The smart contract is a game where users can mint TANK tokens starting at 1,000 TANKs, and going down linearly at every mint to a cap of 1M TANKs.
Players can then send TANKs to other accounts, or “to the Tiennanmen Square.” There is a 50:50 chance that the send will be successful or that the sender will lose half their TANKs “to the pro democracy movement lead by the great CZ.” Lost TANKS accumulate and once in every 20 transfers, TANKs are randomly sent to one sender, “so with every send you are playing a 1/20 dice to get a TANK load of TANKs.”
The authors of the contract are presumably pressuring Binance’s founder and CEO, Changpeng Zhao (aka CZ), to either take down the smart contract, thus demonstrating Binance’s centralized control of the blockchain, or risk retaliation from Chinese authorities.
CZ’s connections to China remain murky.After his father had been exiled from China for being a “pro-bourgeois intellect” according to Wikipedia, CZ spent his teenage and college years in Canada.
Binance too has only tenuous connections to China.The company is registered in the Cayman Islands and is not hiring for any positions in mainland China. Further, Binance’s account on Weibo, a Chinese social network similar to Twitter with over 400M active users, is banned.
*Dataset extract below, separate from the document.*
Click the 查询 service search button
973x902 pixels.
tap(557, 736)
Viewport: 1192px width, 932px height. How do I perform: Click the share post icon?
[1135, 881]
According to Wikipedia, the company also relocated its headquarters from Shanghai to Japan in 2017 based on rumors of a China crypto crackdown.
Hit and Hide
Dovey Wan, founding partner of Primitive Ventures, chipped in about the Tanks of Tiananmen stunt on Twitter, saying, “If u think tanks on chain can get CZ censor it you guys literally have ZERO idea on the sophisticated hit and hide game he and Binance team has played with CCP.”
She went on to add that two of the top Ethereum mining pools, Spark and F2, are also based in mainland China, meaning that even businesses supporting decentralized chains like Ethereum, a network presumably a threat to the CCP, can survive there.
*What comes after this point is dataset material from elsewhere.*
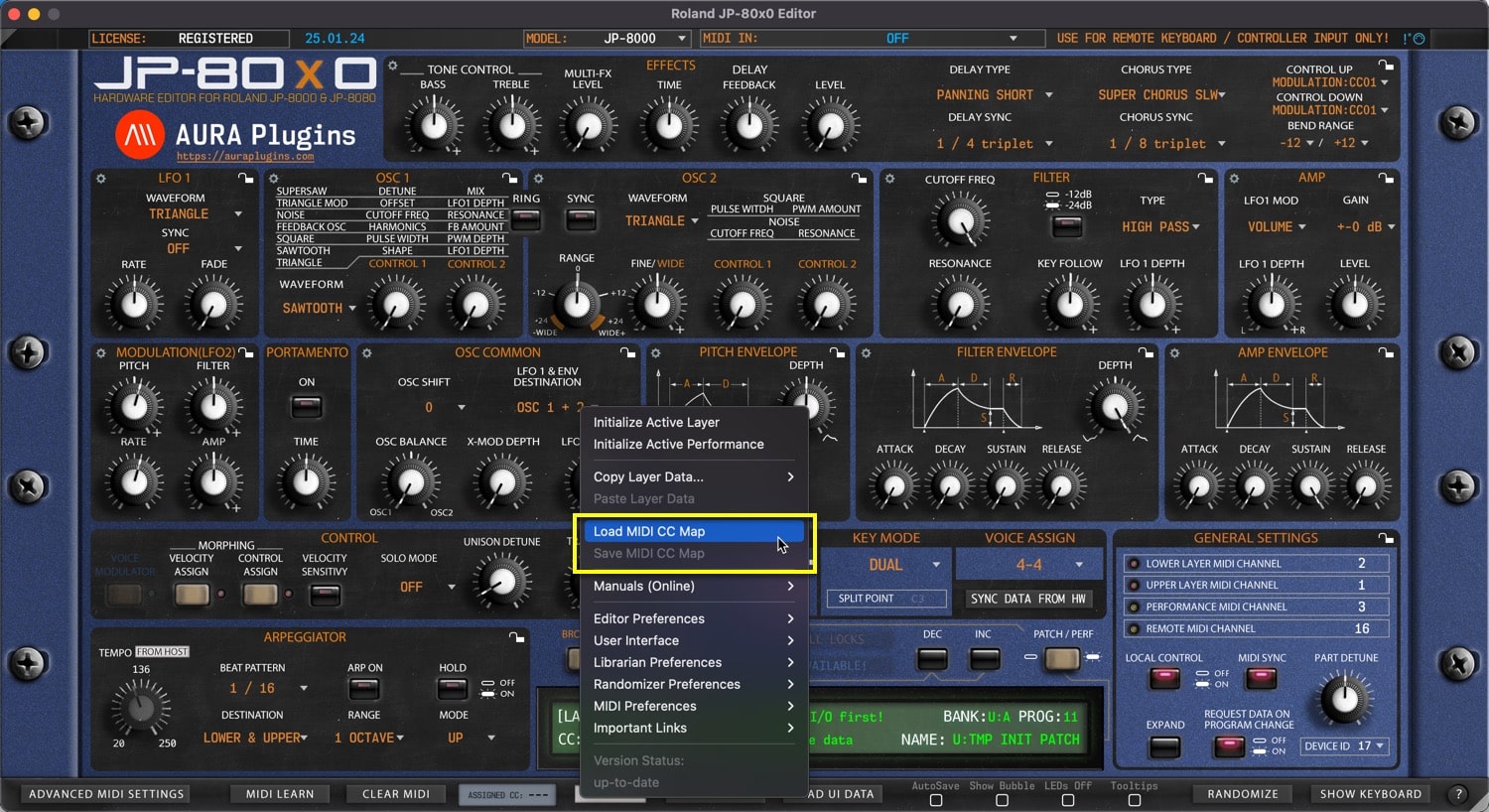Open the Chorus Type dropdown
The width and height of the screenshot is (1489, 812).
pyautogui.click(x=1161, y=95)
Perhaps “Tanks of Tienanmen” is small potatoes to the CCP.
The contract’s posting comes amid rising popularity of yield farming applications built on BSC, prompting Ethereum enthusiasts to highlight that applications built on a centralized chain aren’t actually DeFi.
According to Twitter user cyber_hokie, “Binance controls the majority of the supply of Binance Coin (BNB), and BSC is beholden to Binance Chain governance.”
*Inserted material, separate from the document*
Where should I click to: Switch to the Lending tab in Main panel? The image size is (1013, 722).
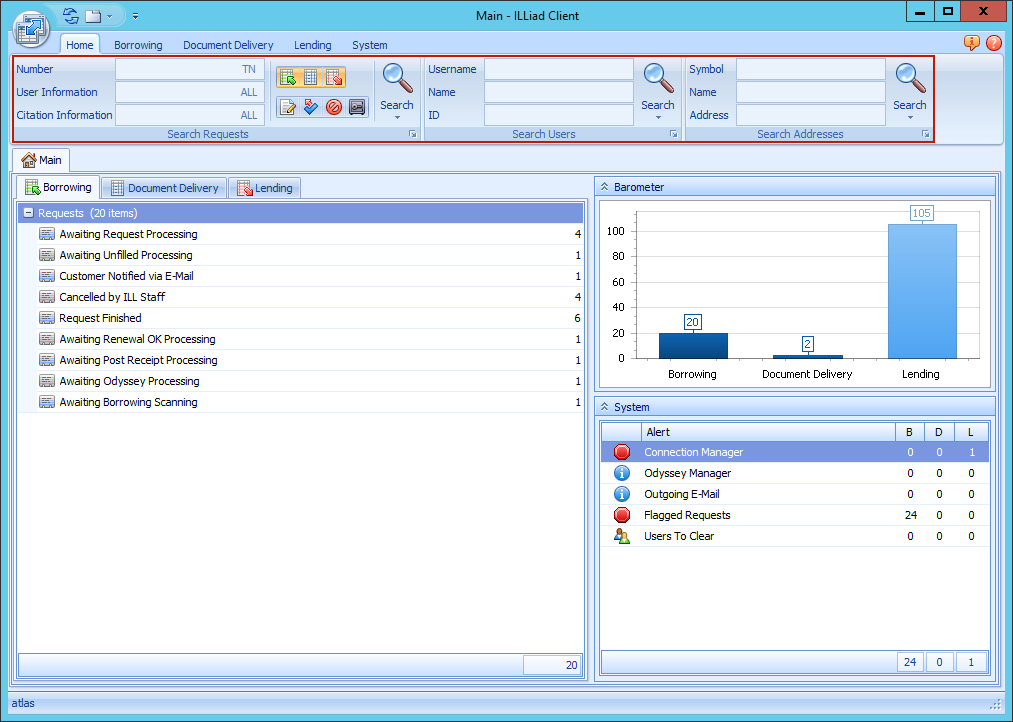click(265, 188)
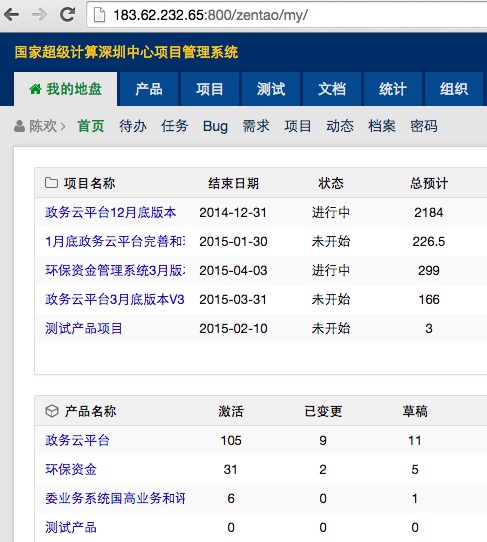487x542 pixels.
Task: Open the 测试产品项目 project link
Action: click(84, 328)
He goes on to say, referring to the validators of BSC, the “set is static.” If BSC were truly decentralized, validators could permissionlessly become part of the consensus process and this is not the case despite Binance describing BSC’s finance apps as “DeFi” on Twitter and their chain as “decentralized” on the company’s website.
The debate is exemplified in CZ tweeting things like “Decentralized Rocks #BNB #BSC,” while also restricting who can respond to such posts to people he follows or mentions.
Still, while the creators of “Tanks of Tienanmen,” may have hoped to put CZ in a difficult position, the contract is live and TANKS continue being deployed.